WORK ITEM —
Could you write out, exactly as they stand, only the lines in the listing below from the line with "Toggle percentage scale mode" to the line with "Task: Open the emoji smiley picker", both ends included, without the pictures?

RECORDS SHOWN —
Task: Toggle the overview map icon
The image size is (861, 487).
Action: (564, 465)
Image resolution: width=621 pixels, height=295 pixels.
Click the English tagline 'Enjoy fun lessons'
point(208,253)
* * *
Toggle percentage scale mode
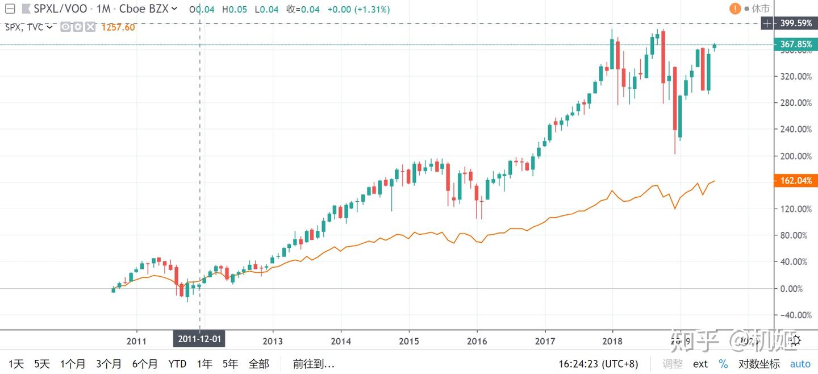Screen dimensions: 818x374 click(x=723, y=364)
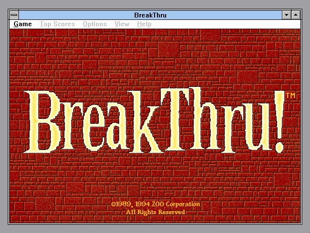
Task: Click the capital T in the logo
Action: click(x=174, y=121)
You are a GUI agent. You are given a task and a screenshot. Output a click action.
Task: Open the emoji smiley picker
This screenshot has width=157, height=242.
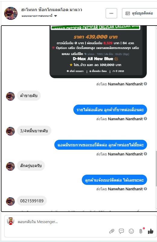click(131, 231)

TASK OUTPUT —
Toggle percentage scale mode
Screen dimensions: 818x374 click(x=723, y=364)
Task: Click the capital T in the logo
Action: click(x=174, y=121)
You are a GUI agent. You are given a task and a screenshot. Output a click action.
Task: Open the emoji smiley picker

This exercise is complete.